Simone Stagnitta conquista il Ranking Final 2026 e completa un poker storico: dopo Champions League, Mazza d’Oro e leadership del ranking, arriva anche il trionfo nel torneo che apre la nuova stagione. Un poker che nella storia della NBL solo un altro giocatore era riuscito a realizzare: Giancarlo Stagnitta nel biennio 2013-2014. “Vittoria bellissima per com’è arrivata nel finale, difficile per com’è stata costruita” – ha dichiarato Simone subito dopo il trionfo – “Il valore di questa vittoria è tutto nel parterre dei partecipanti. Sono molto felice perché so che non tanti hanno vinto dopo la Champions il primo trofeo, addirittura vincere l’anno dopo per molti è stato un tabù, quindi sono davvero felicissimo di questo risultato”.
Il parterre era stellare: oltre a Simone, in gara c’erano Franco Coletta, Daniele Raiti, Arturo Di Bartolo e Giancarlo Stagnitta. Una finale che prometteva scintille e le ha mantenute.
“Mi è stato chiesto a fine Champions cosa sarebbe cambiato nell’approccio e lì ho dato una risposta che però mi rendo conto che è maturata in maniera diversa adesso in questi giorni” – ha spiegato Simone – “In mezzo c’è stata la Mazza d’Oro che ha un po’ cambiato la mia prospettiva sui miei colleghi e poi quindi mi sono reso conto che non ho più nulla da dimostrare”.

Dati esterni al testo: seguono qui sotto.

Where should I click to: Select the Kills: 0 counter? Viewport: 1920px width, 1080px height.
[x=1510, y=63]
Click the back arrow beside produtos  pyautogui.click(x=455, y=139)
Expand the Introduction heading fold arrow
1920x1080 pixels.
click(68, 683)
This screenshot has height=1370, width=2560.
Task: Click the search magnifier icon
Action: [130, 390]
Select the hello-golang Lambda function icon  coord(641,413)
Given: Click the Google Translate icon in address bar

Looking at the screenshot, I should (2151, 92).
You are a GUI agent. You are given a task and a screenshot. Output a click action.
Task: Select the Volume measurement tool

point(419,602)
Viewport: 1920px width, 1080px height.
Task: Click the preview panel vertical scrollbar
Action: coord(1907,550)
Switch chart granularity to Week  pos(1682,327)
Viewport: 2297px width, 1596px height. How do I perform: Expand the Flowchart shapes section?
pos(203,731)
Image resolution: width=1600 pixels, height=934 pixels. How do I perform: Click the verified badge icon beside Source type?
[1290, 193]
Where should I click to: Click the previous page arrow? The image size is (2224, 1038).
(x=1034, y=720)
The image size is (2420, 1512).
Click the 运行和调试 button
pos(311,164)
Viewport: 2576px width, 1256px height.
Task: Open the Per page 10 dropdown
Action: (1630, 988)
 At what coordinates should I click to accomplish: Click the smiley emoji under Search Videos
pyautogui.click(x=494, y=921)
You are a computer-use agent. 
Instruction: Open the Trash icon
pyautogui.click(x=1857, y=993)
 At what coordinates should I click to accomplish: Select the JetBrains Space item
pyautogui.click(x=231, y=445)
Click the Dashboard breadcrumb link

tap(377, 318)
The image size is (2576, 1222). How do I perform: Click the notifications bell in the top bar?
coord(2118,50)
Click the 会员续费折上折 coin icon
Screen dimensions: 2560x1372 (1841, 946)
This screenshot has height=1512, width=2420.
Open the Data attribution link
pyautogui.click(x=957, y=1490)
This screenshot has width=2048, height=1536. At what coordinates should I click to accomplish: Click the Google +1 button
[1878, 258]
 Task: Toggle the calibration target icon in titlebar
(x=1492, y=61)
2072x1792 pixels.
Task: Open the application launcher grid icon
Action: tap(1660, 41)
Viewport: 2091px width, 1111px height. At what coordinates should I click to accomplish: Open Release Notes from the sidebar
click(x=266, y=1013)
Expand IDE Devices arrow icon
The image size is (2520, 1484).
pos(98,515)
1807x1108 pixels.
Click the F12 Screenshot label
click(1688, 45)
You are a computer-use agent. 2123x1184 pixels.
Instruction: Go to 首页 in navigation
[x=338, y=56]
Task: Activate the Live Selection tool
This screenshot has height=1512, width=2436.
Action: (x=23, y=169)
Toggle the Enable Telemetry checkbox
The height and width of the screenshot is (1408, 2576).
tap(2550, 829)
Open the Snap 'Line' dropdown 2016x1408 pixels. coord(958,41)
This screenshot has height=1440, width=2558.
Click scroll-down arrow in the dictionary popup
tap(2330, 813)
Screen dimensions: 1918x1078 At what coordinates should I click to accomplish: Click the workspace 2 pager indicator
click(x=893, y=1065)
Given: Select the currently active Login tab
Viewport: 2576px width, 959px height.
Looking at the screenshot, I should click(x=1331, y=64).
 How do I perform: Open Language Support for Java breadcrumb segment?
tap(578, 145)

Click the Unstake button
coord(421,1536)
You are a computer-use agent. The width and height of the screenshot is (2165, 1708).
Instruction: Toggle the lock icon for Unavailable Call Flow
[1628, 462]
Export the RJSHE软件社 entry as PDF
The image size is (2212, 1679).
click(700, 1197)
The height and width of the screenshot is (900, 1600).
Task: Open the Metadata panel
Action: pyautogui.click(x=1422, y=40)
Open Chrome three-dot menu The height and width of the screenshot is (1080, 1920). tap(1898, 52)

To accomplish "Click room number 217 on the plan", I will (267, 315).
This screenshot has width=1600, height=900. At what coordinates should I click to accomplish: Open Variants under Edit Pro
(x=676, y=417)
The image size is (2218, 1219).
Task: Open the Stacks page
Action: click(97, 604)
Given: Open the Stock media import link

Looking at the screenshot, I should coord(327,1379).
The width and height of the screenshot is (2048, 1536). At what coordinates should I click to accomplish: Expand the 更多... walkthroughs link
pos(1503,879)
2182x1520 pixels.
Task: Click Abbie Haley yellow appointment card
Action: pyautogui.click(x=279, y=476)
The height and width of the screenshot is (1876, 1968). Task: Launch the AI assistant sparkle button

Parole che riecheggiano quelle pronunciate dopo la Mazza d’Oro, quando Simone aveva tolto qualche sassolino dalla scarpa: “Ho l’impressione che qualcuno abbia rosicato delle mie vittorie”. Ora, liberato dal peso della Champions mai vinta prima, può finalmente godersi il momento. “Il mio approccio adesso è davvero di divertirmi cercando di vincere il più possibile senza quell’obbligo che sentivo di dimostrare qualcosa perché non avevo ancora vinto una Champions”. Un’impresa storica: nella storia della NBL solo Giancarlo Stagnitta nel biennio 2013-2014 e ora Simone Stagnitta nel biennio 2025-2026 hanno completato un poker raccolto in pochi giorni, vincendo Champions League, Mazza d’Oro, iniziando l’anno successivo da leader del ranking e poi trionfando anche nel Ranking Final. Un poker di riconoscimenti che certifica la grandezza di Simone in questo momento della sua carriera. “Adesso davvero inizia una nuova fase che ero convinto mi portasse qualche trofeo ma non pensavo così subito” – ha concluso Simone – “La stagione è lunghissima, so bene che questo torneo è l’unico che viene dimenticato a fine anno e quindi di conseguenza è giusto resettare tutto e ripartire con la Super League pensando già alla Master of Champions che è il torneo che sto aspettando tantissimo”. La Master of Champions vedrà sfidarsi i cinque campioni del mondo degli ultimi anni: Simone si unisce al quartetto formato da Giancarlo, Daniele, Nico e Andrea Sgroi, unico sempre presente in questa competizione esclusiva.